• Source text
September 22, 2016

This time four years ago, I wrote my first blog post about my spiritual journey. The night before, I had done ritual to mark the autumn equinox, and with that ritual I began an unbroken trend of celebrating the wheel of the year. The closest I have yet come to not performing some ritual for a Sabbat in those four years was this last Lughnasadh, when I was days from submitting my Master’s dissertation—but I did light candles, I did have a special supper and watch the sun set with my girlfriend. I’m not sure if I really knew, four years ago, that I would still be maintaining the habit to this day. But I am proud, in a way, that I have. It has been the one consistent rock in a life of avalanching pebbles.

This time five years ago marked the beginning proper of my spiritual quest. I did ritual then, too—though the rest of the year slipped by unmarked, as I was only in the very beginning stages of figuring out what I wanted and needed ritual to be. I was still using a very Wiccan framework; I still had not figured out what I believed, what really rang true for me cosmologically and theologically. I had real moments of revelation in the twelve months between September 2011 and September 2012.

One in particular was on my birthday, Samhain, when I discovered a pantheist sub-forum on a Pagan site I had been frequenting. Another was the day I printed out and started reading Glenys Livingstone’s Pagaian Cosmology the following May. It took a few more months, but by the time September rolled around, and the leaves started turning and falling, I was already closer than I realised to the core of my beliefs about God/dess and the Cosmos. I have taken many winding paths since then in my spiritual exploration—but ultimately, I find myself falling back on those first months of exploration and clarification. Scientific pantheism and cosmic symbolism is where I feel most at home.

• What is required
Condense the paragraph of the blog post that begins "This time five years ago" into a short bulleted list that keeps its main facts.

• Provided material
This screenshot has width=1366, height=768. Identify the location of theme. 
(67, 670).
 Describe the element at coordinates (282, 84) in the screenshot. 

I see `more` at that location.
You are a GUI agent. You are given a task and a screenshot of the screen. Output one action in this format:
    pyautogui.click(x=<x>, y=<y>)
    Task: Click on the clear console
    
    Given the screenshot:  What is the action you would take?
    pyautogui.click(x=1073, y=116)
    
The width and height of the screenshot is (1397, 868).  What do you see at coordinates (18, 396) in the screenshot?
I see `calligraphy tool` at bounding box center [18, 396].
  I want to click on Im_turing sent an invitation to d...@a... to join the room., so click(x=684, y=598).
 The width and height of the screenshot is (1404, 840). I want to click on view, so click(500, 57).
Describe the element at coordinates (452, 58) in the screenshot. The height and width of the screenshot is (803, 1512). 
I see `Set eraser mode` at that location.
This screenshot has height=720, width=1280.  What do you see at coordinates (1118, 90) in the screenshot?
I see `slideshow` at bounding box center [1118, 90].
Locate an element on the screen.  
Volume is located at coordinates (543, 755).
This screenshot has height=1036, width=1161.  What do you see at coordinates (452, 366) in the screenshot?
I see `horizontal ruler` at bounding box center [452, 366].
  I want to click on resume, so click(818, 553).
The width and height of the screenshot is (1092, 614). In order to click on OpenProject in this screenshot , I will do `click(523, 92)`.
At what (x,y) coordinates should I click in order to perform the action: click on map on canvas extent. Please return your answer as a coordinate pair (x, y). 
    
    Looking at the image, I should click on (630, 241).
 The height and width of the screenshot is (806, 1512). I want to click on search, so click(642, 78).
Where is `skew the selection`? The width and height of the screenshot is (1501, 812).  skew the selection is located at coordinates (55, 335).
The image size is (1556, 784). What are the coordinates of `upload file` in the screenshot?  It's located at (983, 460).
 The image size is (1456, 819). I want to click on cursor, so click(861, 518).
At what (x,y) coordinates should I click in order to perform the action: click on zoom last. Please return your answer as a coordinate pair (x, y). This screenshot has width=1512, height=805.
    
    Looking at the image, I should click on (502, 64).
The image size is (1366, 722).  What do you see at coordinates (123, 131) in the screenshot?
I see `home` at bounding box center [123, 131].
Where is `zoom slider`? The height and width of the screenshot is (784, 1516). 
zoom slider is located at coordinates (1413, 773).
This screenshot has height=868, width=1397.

• Full solution
- Five years earlier, the writer's spiritual quest properly began, and it was marked with a ritual.
- The rest of that year went unmarked, since the writer was only starting to work out what ritual should be.
- The writer still used a very Wiccan framework and had not yet settled on cosmological or theological beliefs.
- Real moments of revelation came between September 2011 and September 2012.